__Work instructions__
Carry none of the pictures over; write out the complete data exactly.

__Data excerpts__
──────

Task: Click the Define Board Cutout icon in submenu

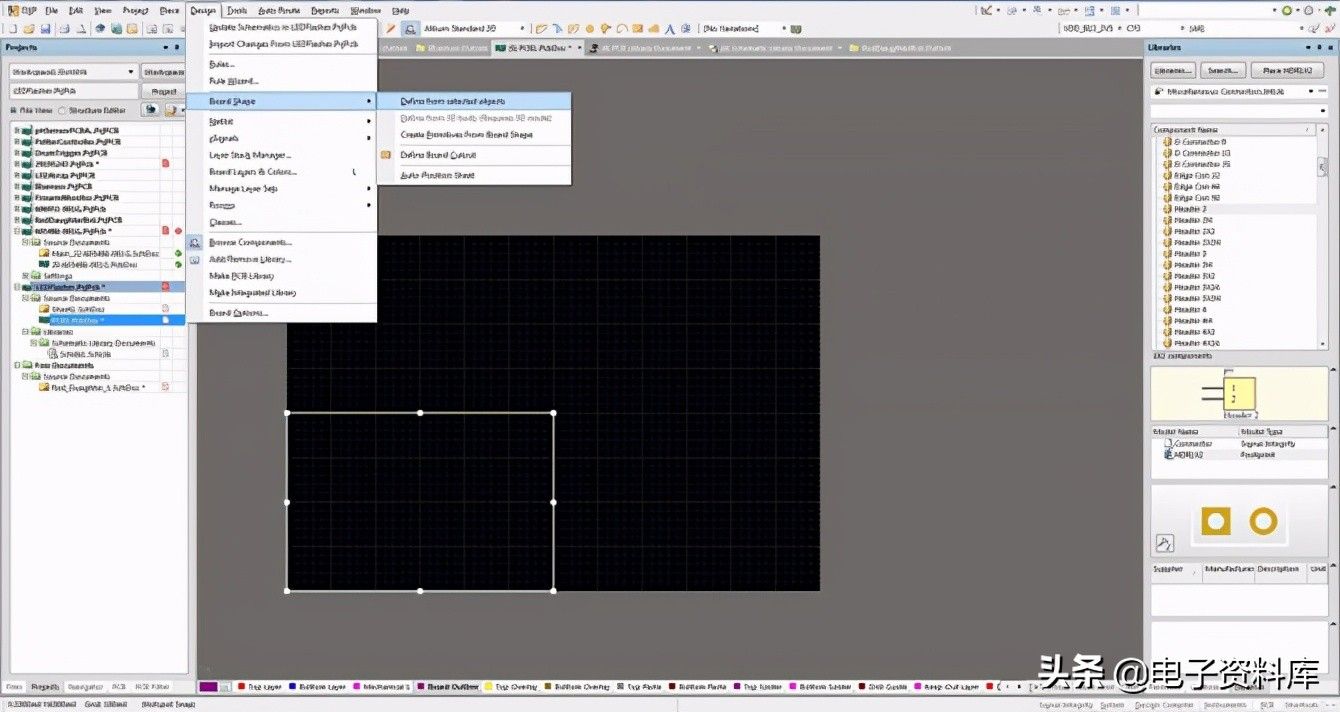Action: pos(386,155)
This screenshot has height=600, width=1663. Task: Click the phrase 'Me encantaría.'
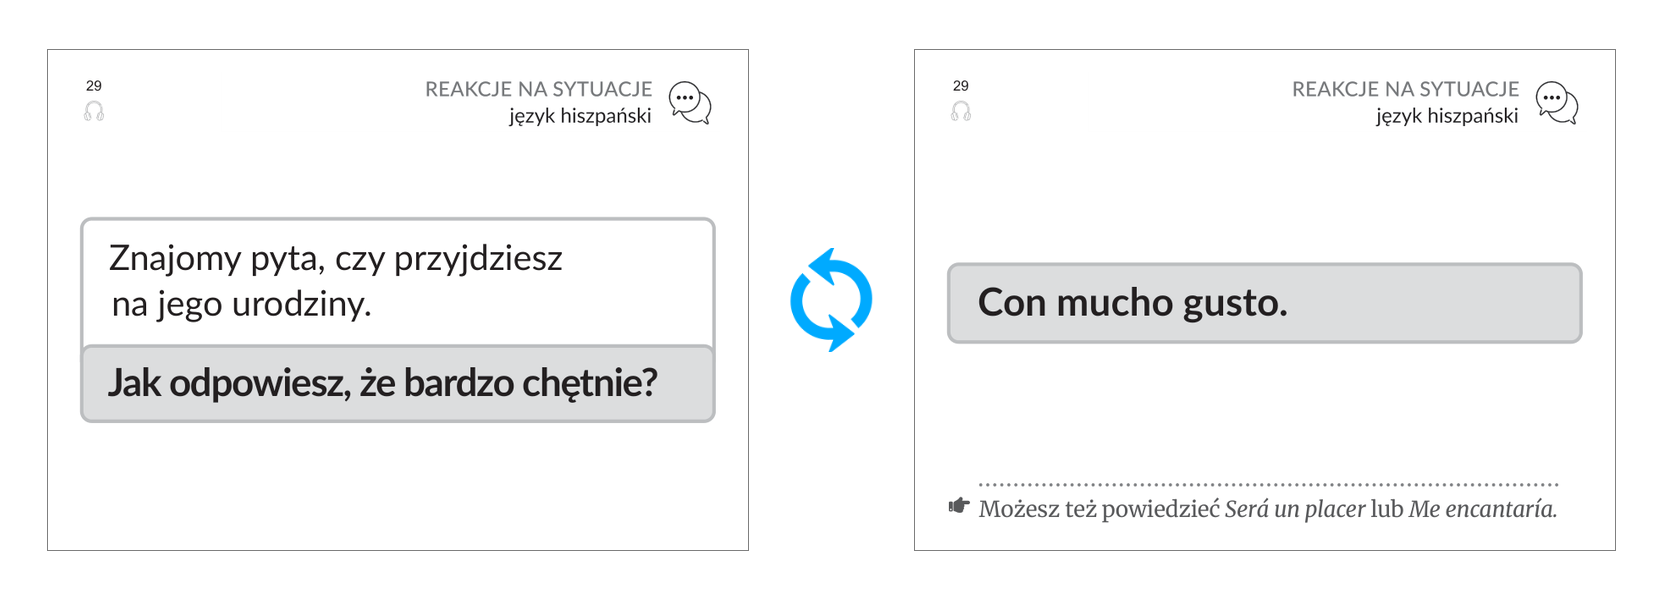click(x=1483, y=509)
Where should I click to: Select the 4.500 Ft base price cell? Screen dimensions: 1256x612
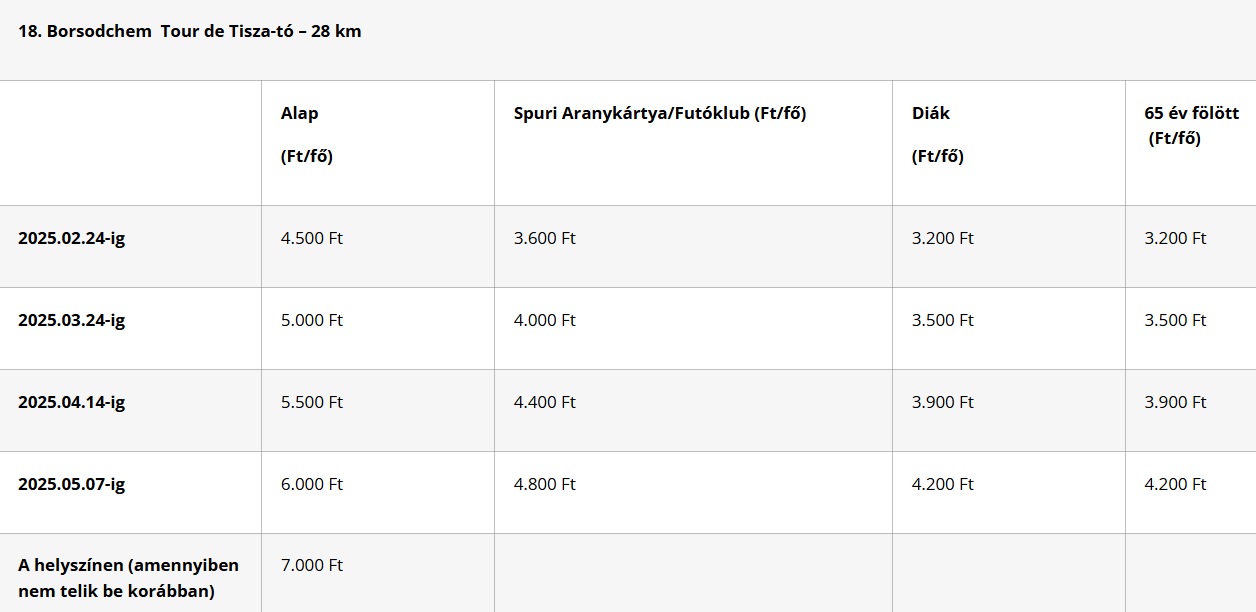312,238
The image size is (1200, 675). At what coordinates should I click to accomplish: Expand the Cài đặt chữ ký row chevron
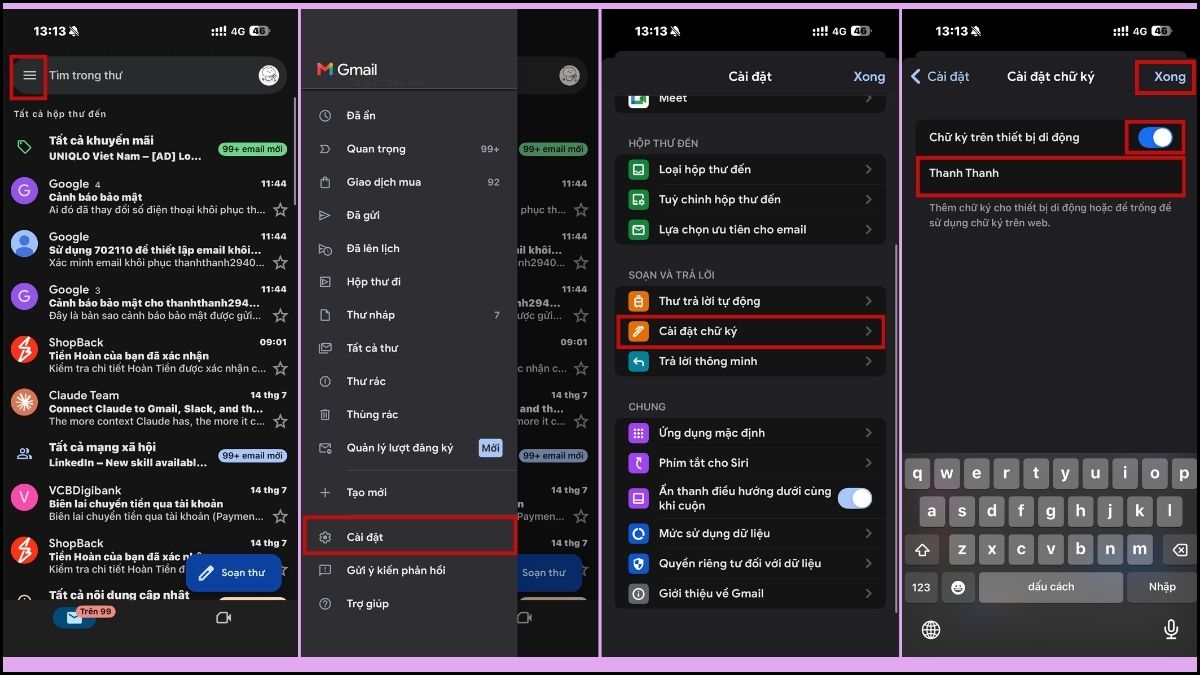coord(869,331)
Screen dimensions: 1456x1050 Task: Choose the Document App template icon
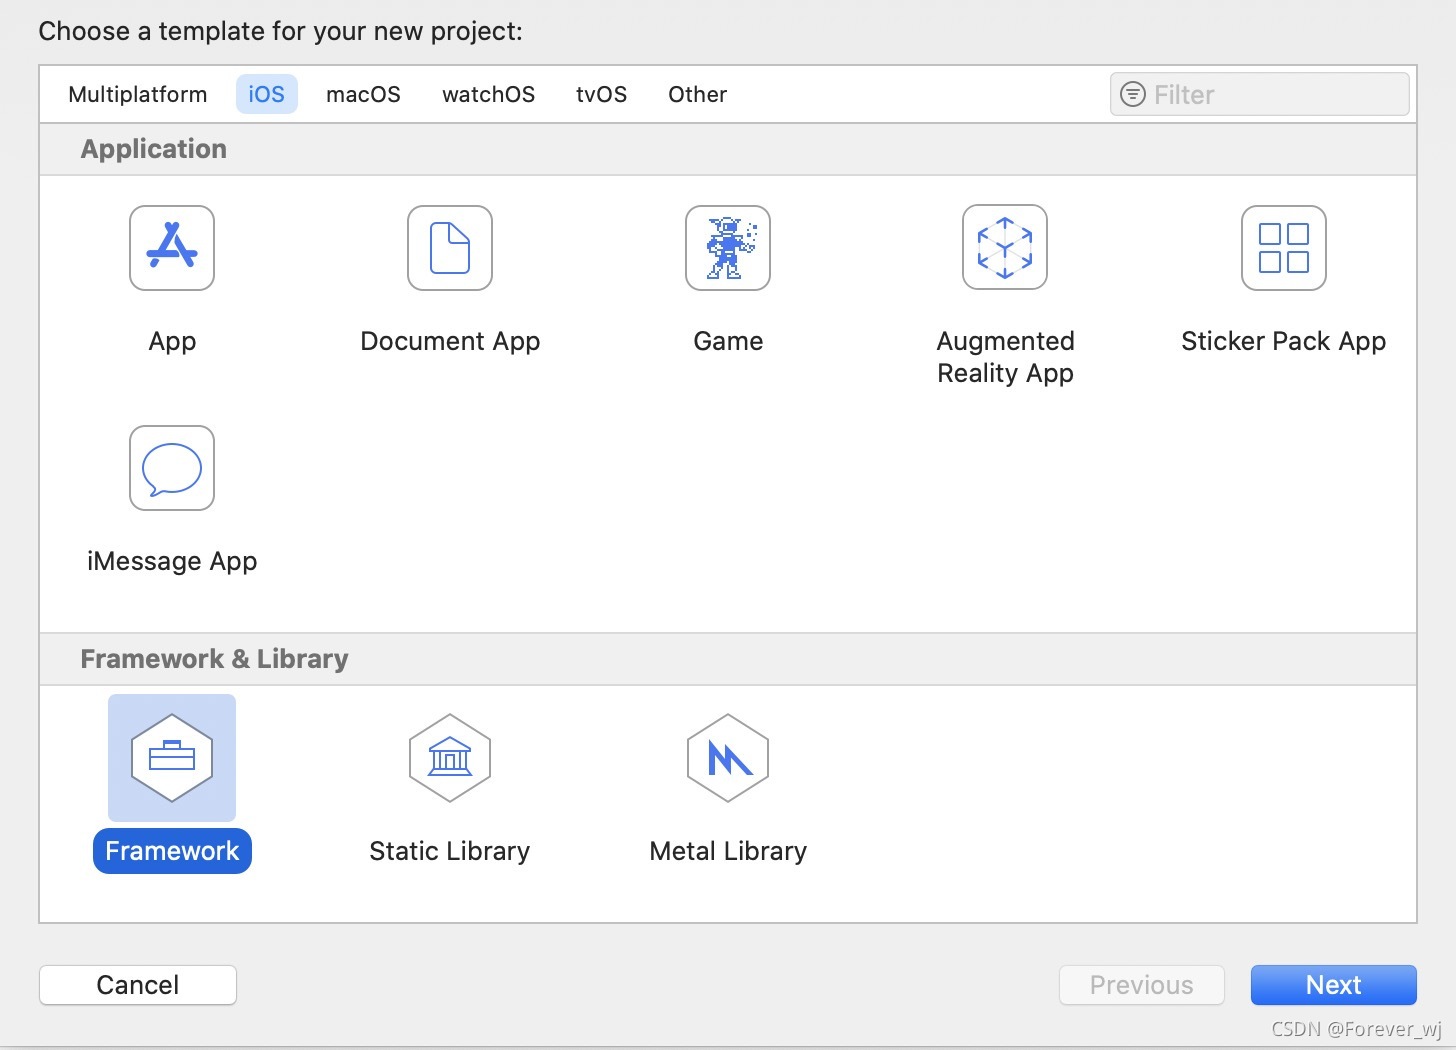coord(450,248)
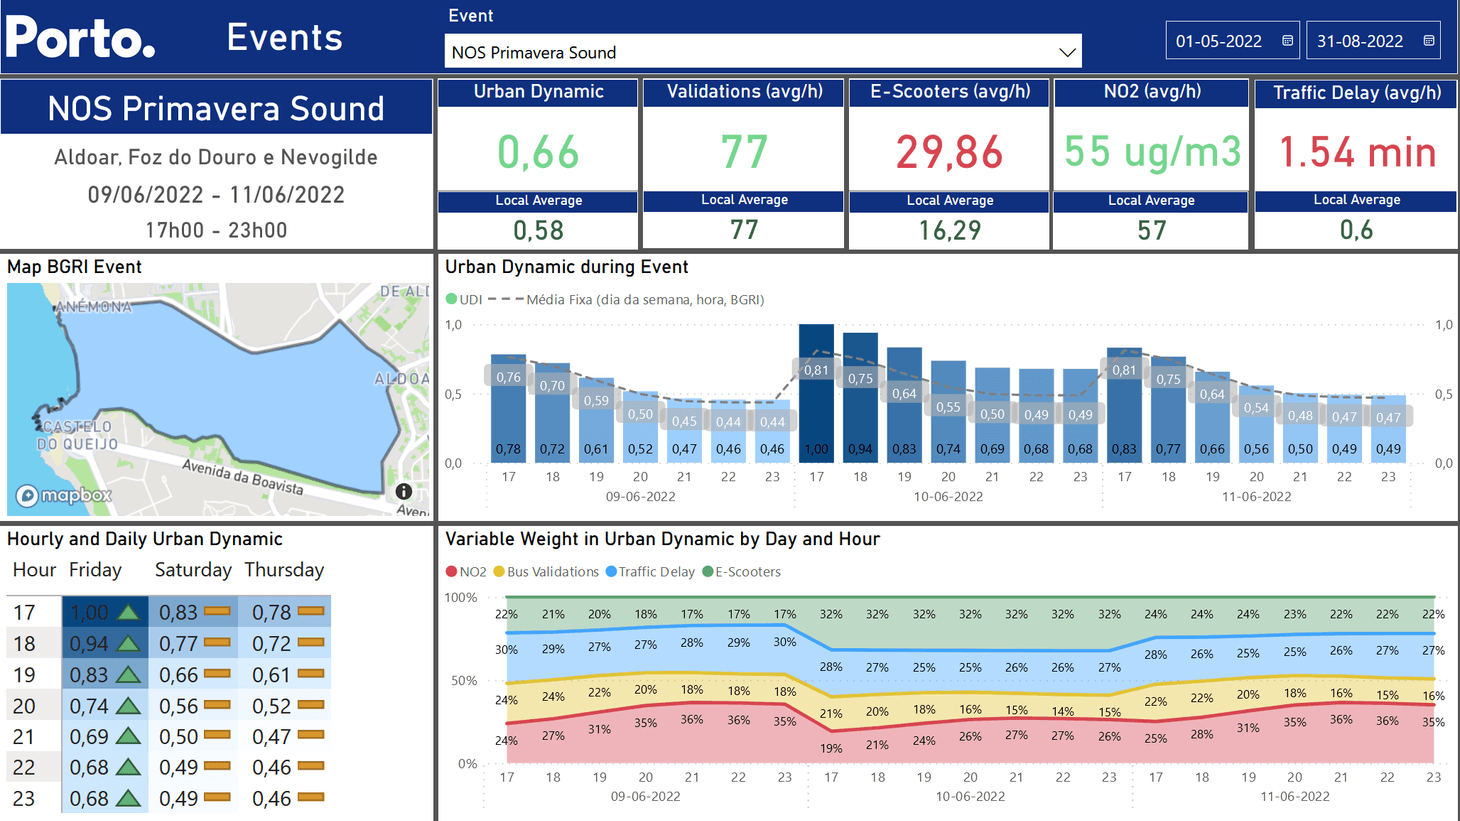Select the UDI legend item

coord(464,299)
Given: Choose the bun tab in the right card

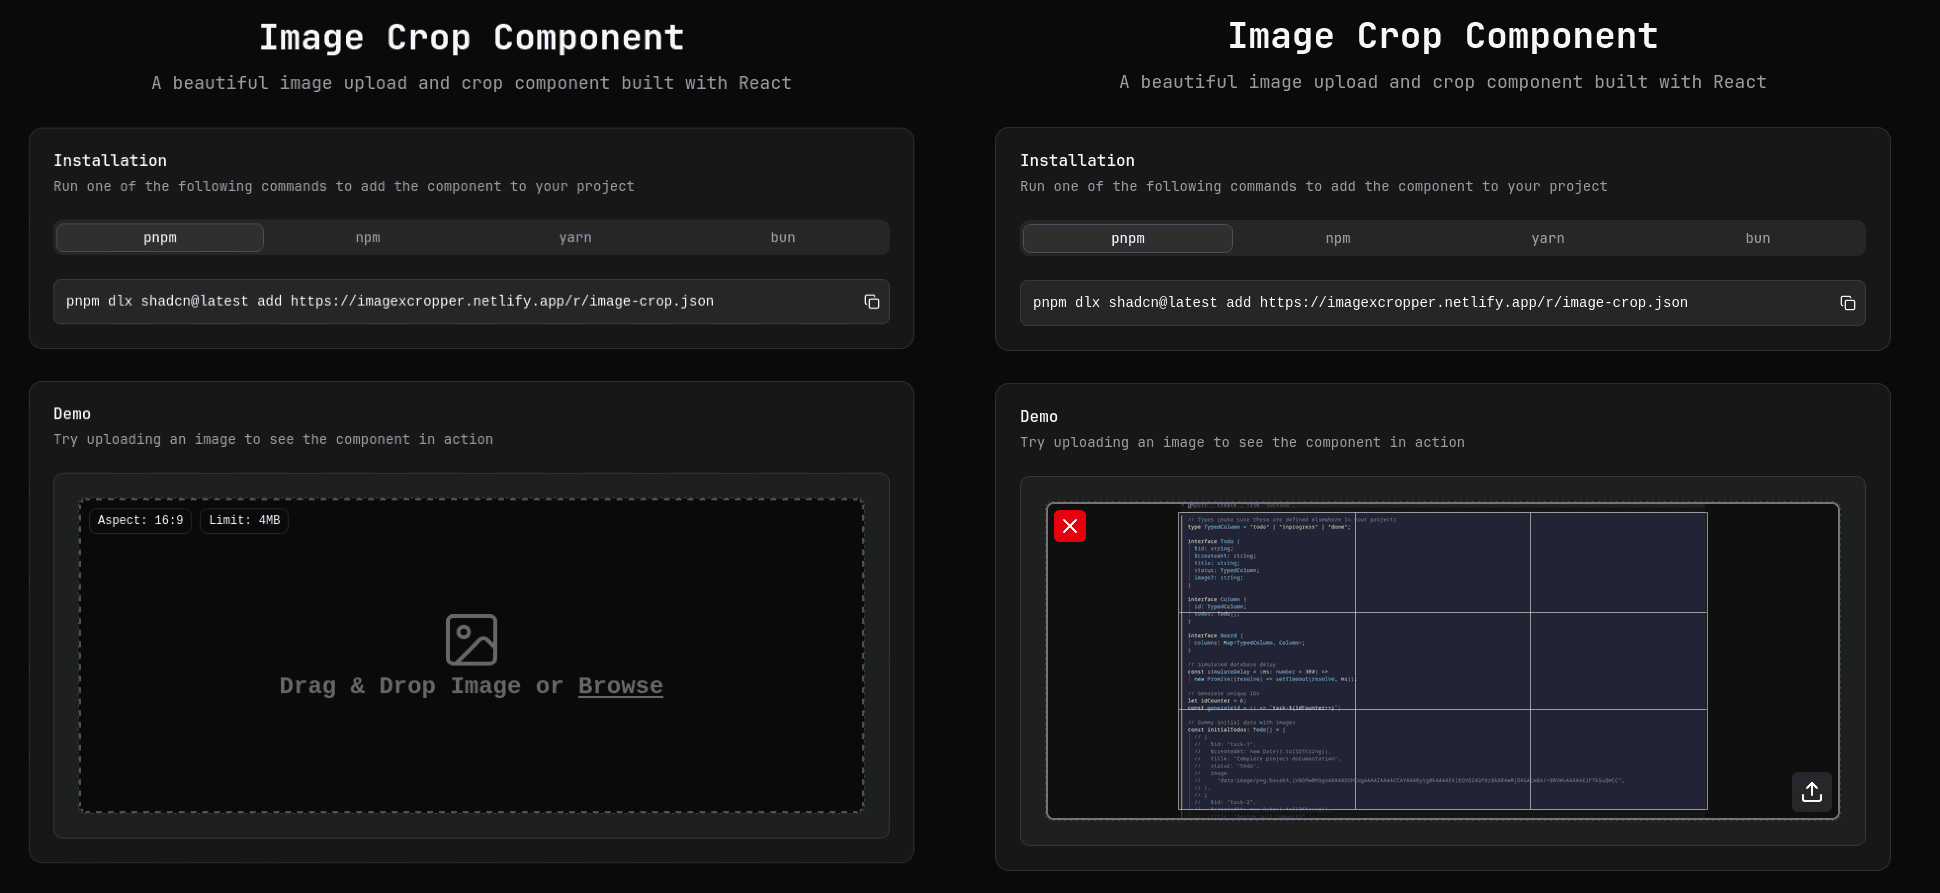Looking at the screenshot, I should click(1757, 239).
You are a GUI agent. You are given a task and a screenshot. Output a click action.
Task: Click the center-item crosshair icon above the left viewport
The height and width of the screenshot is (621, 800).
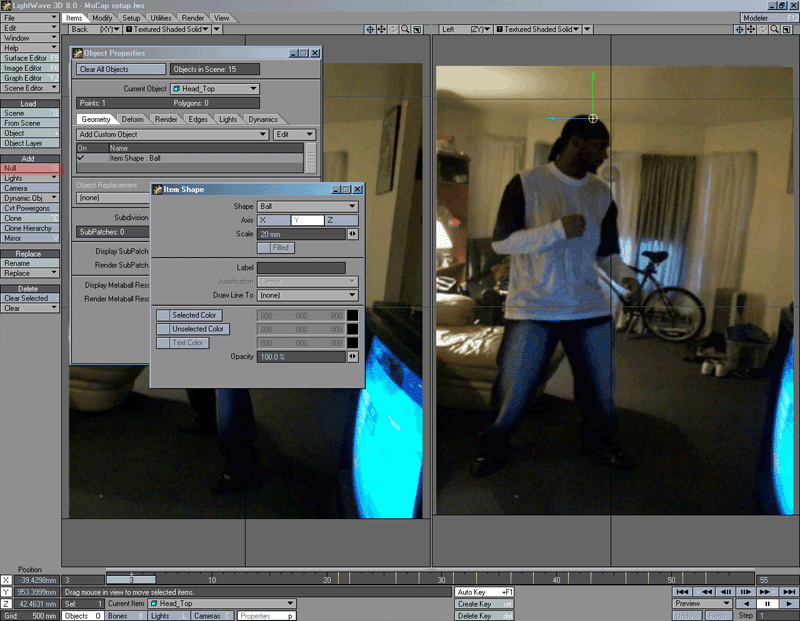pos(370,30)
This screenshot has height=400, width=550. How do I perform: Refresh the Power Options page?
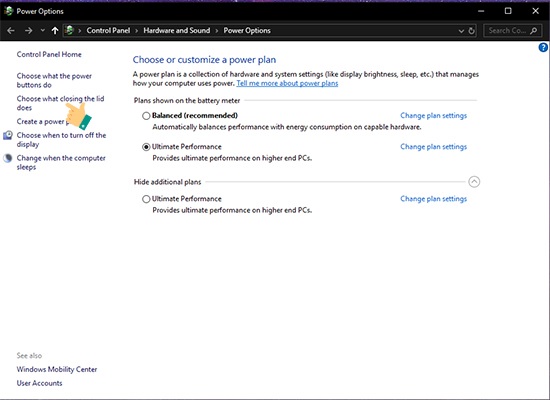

──────

__Final answer__
Task: Click the Define Board Cutout icon in submenu

Action: pos(386,155)
This screenshot has height=600, width=1663. Task: Click the phrase 'Me encantaría.'
click(x=1483, y=509)
Where should I click to: Select the 4.500 Ft base price cell? Screen dimensions: 1256x612
312,238
The image size is (1200, 675). At what coordinates should I click to accomplish: Expand the Cài đặt chữ ký row chevron
coord(869,331)
Screen dimensions: 1456x1050 Task: Choose the Document App template icon
coord(450,248)
Select the UDI legend item

coord(464,299)
Given: Choose the bun tab in the right card

Looking at the screenshot, I should click(1757, 239).
You are a GUI agent. You are given a task and a screenshot. Output a click action.
Task: Click the center-item crosshair icon above the left viewport
The height and width of the screenshot is (621, 800).
pos(370,30)
This screenshot has height=400, width=550. How do I perform: Refresh the Power Options page?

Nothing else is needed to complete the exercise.